Feigenbaum test and semantic disambiguation

Now it is patent that there cannot be successful  Feigenbaum test (i.e. not only occasional Feigenbaum hits, but regular and average performance) without an adequate treatment of semantic disambiguation. Arguably, it is one hard problem of machine translation. Here are some typical instances:

  • ‘défense’: defense/tusk; Corsican: difesa/sanna
  • ‘fils’: sons/wires; Corsican: figlioli/fili
  • ‘comprendre’:
    understand/comprise; Corsican: capisce/cumprende
  • ‘vol’: flight/theft; Corsican: bulu/arrubecciu
  • ‘voler’: fly/steal; Corsican: bulà/arrubà
  • ‘échecs’: chess/failures; Corsican: scacchi/fiaschi
  • and the fourfold ambiguous ‘palais’: palace/palaces/palate/palates; Corsican: palazzu/palazzi/palate/palates

In short: no successful semantic disambiguation = no genuine successful  Feigenbaum test. Semantic disambiguation engine needs to be rewritten.

Double adjective accordance: scoring 98.43%

Now scoring 1 – 2/128 = 98.43%. There are only two related errors, of a special case of adjective accordance: ‘aux xxie et XXe siècles’  (in the 21st and 20th centuries) should translate into: à i XIXu è XXu seculi. There are 3 ambiguous words here:

  • ‘aux’ i.e. ‘à les’ (in the): à i (masculine plural)/à e (feminine plural)
  • ‘xxie’ i.e. ‘vingt-et-unième’ (21st): XIXu (masculine singular)/XIXa (feminine singular)
  • ‘xxe’ i.e. ‘vingtième’ (20th): XXu (masculine singular)/XXa (feminine singular)

Proper accordance should be performed as follows:

  • ‘aux’ : à i (masculine plural): depends on ‘siècles’ (centuries), masculine plural
  • ‘xxie’ i.e. vingt-et-unième (21st): XIXu (masculine singular)
  • ‘xxe’ i.e. vingtième (20th): XXu (masculine singular)

Of the same type are:

  • ‘les langues italienne et française’: e lingue taliana è francesathe Italian and French languages (English is ambiguous in this case, since ‘les langues italiennes et françaises’ translate the same, although the meaning is different, referring explicitly to the several varieties of Italian anf French languages. In French, the ambiguity only concerns oral text, since the written sentence is unambiguous. In Corsican language, both written and oral sentences are unambiguous.)
  • ‘les codes pénal et civil’: i codici penale è civilethe penal and civil codes

Now should it be considered an instance of a successful Feigenbaum test? Arguably, yes (although this is debatable).
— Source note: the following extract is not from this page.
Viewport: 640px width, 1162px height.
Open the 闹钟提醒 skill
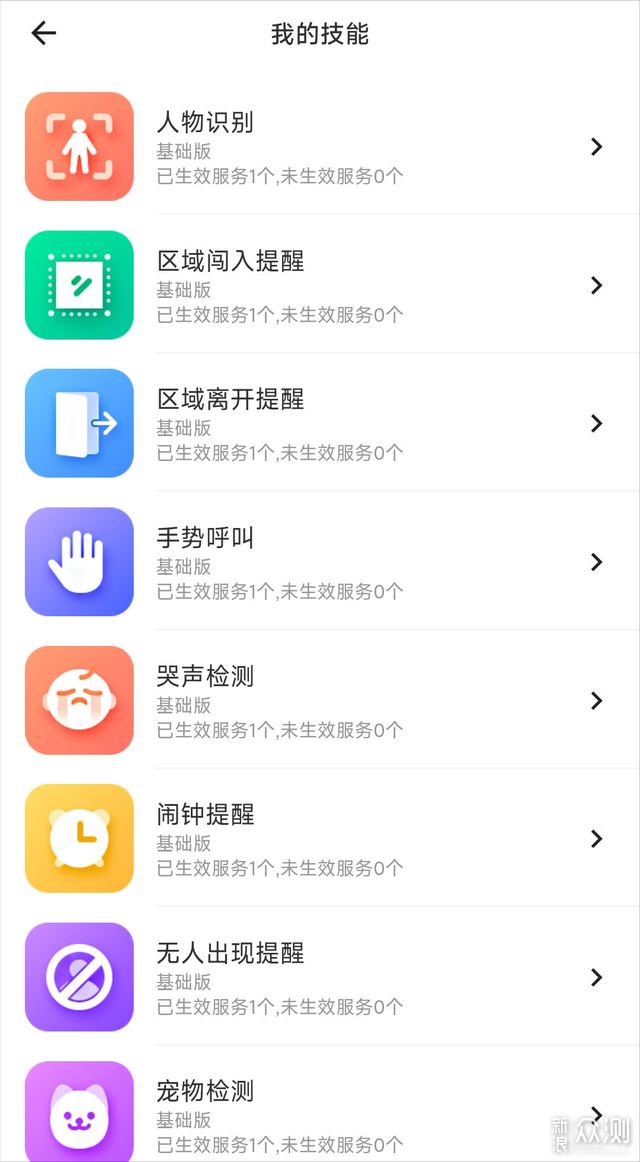tap(320, 838)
These two errors can not be considered as gross errors, from a Feigenbaum test perspective. They can be considered as some errors a human could do.

But caution: at present time, this is only one exceptional case of successful instance. Call it Feigenbaum hit. What we are intested in is regular successful  Feigenbaum test. For the moment the software is not capable of that. New target: 99% and/or more frequent successful Feigenbaum hits.

The disambiguation of French ‘fils’ again: scoring 98.42%

Scoring 1 – 2/127 = 98.42%. Of interest:

  • ‘de 839 à sa mort’ (from 839 to his death) should read: da u 839 à a so morte. French ‘de’ translates either into di or into da in Corsican language (to simplify matters, since in certain cases, being a partitive article, it translates into nothing).
  • now we face again the multi-ambiguous French ‘fils’, which can translate into: i) figliolu, masculine, singular (son) ii) figlioli, masculine, plural (sons) iii) fili, masculine, plural (wire/wires). In the present case, ‘Fils du roi…’ should translate Figliolu di u rè… (Son of King…).

To notice: five consecutive 100% sentences.

With regard to the Feigenbaum test: failed again. Arguably, the first error is of an acceptable kind, in this context. But the ‘fils’ error is a gross one, that a human would not do…